My broad research goals are:

to study the principles behind self-organization from the vantage point of the information sciences (algorithms, machine learning, information theory), and

For beginning researchers: The interdisciplinary nature of this research area requires the willingness to engage with multiple disciplines including Machine Learning, Statistics, Statistical Mechanics, Information Theory, Information Geometry, Cognitive Psychology, Neuroscience, Evolution, Chemical Reaction Network Theory, etc. If you want to work in this area, you should have a foundation in the physical, mathematical, and information sciences, and be a proficient programmer. Here are some resources that I would strongly recommend as reading for every beginning researcher who wishes to work in this area.

1. The Feynman Lectures on Physics: Perhaps the greatest exposition of Physics at the undergraduate level by one of the all-time greats of physics and physics communication, this book never goes out of fashion! Tl;dr: the chapters on Thermodynamics are a must-read.
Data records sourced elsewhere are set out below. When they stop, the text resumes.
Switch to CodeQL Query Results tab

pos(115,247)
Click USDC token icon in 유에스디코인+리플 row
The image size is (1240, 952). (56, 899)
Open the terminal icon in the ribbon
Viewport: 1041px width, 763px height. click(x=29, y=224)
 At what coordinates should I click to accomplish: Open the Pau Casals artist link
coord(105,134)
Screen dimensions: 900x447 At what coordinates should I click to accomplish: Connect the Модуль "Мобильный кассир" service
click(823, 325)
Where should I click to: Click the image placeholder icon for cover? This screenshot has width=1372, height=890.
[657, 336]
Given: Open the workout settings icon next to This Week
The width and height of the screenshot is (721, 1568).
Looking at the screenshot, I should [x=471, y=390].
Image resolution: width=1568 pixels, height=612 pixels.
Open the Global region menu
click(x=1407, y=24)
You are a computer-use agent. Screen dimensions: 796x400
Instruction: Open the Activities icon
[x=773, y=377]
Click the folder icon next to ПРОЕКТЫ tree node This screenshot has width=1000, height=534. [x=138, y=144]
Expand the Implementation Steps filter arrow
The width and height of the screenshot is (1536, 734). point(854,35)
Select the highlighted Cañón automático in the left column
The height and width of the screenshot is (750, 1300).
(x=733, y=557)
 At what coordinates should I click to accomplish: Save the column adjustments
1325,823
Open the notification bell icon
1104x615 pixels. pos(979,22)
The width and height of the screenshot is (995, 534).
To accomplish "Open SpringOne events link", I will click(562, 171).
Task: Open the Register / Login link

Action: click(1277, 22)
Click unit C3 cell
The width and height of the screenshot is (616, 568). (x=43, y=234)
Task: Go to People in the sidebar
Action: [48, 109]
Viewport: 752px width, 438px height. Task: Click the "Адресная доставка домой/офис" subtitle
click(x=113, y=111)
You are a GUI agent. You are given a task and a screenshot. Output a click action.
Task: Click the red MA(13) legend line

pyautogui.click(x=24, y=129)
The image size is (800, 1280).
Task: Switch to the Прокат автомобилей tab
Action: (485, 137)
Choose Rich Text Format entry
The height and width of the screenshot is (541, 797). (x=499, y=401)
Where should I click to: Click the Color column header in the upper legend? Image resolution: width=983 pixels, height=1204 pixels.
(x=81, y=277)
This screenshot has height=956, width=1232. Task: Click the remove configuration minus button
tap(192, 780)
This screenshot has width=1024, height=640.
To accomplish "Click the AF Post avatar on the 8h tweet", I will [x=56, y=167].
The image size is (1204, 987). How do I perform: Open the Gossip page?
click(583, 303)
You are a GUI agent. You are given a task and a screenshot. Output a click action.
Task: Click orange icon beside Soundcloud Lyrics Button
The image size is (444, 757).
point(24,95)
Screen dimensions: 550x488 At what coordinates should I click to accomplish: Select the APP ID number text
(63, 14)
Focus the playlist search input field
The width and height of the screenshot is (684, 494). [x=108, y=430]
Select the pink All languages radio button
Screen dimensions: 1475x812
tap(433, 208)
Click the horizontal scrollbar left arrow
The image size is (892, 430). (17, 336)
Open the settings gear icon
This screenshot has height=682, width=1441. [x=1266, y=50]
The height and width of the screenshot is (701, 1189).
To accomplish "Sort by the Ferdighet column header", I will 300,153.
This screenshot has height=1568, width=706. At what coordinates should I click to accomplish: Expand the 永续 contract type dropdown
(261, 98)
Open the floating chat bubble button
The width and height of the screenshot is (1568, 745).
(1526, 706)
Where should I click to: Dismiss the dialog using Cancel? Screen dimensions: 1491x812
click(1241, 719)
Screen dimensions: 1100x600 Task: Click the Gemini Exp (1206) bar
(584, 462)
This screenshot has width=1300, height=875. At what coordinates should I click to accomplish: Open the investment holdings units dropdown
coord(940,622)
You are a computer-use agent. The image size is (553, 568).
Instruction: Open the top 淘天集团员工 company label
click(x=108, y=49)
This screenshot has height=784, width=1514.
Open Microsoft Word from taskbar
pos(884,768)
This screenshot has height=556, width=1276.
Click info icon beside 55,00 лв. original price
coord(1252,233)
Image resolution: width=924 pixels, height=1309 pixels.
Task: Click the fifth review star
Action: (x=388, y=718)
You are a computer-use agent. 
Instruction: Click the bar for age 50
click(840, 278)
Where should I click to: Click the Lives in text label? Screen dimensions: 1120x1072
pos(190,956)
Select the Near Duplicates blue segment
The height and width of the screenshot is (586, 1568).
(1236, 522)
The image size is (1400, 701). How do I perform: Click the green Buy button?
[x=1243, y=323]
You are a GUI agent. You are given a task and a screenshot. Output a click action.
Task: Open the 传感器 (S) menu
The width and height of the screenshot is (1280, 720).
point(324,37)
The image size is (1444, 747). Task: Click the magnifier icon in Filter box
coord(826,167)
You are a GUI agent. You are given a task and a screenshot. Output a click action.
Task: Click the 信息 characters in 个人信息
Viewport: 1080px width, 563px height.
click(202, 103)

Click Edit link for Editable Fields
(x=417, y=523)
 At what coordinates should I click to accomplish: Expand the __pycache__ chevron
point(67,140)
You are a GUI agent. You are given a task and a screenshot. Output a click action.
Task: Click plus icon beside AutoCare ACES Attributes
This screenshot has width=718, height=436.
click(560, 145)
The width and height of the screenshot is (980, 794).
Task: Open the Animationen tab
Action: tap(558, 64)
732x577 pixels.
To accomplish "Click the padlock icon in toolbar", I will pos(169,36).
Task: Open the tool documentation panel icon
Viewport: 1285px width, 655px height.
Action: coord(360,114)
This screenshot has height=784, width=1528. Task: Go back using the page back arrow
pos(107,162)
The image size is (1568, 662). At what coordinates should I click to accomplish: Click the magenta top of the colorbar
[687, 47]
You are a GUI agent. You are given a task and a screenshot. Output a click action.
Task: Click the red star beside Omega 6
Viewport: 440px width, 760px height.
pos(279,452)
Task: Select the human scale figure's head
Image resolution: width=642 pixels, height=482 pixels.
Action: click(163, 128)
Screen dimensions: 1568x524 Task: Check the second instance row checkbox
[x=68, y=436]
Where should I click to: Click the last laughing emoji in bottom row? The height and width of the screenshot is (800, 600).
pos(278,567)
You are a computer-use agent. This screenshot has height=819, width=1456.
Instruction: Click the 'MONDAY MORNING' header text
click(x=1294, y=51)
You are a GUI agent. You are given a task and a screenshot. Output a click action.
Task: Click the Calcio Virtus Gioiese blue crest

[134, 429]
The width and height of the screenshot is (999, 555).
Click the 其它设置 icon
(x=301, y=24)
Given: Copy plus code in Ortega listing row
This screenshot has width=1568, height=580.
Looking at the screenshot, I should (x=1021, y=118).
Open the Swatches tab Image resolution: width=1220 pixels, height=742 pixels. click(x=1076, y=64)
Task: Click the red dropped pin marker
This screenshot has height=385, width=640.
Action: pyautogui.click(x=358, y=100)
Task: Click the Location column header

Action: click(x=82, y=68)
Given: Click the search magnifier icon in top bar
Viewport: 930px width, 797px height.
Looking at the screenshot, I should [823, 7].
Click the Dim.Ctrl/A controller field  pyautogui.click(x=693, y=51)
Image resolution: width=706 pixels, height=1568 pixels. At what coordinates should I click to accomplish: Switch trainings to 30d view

2. Elements of Information Theory by Cover and Thomas: This book has its fans and its detractors. It is written in a somewhat terse style which can be intimidating to the newbie, and gives almost no physical intuition for the mathematical definitions. It doesn't adequately cover some of the latest topics in Information Theory like one-shot information theory and network information theory.On the plus side, it covers quite a lot of topics, and the proofs are clean and mathematically parsimonious (though often mysterious). To benefit maximally from this book, use its topics more as a list of topics to study, and supplement your reading with in-class instruction from a good instructor or video lectures as well as readings from other books on information theory, including the one by Csiszar. This book has a great list of exercises at the end of each chapter, and a thoughtful problem solver will get a lot from it. Tl;dr: Chapter 2 and Chapter 12 give a crash course in Statistics and connections to Information Theory.

3. Smooth Dynamical Systems by M C Irwin: This beauty of a book (Dover publication!) will give a quick but insightful introduction to the geometric approach to dynamical systems.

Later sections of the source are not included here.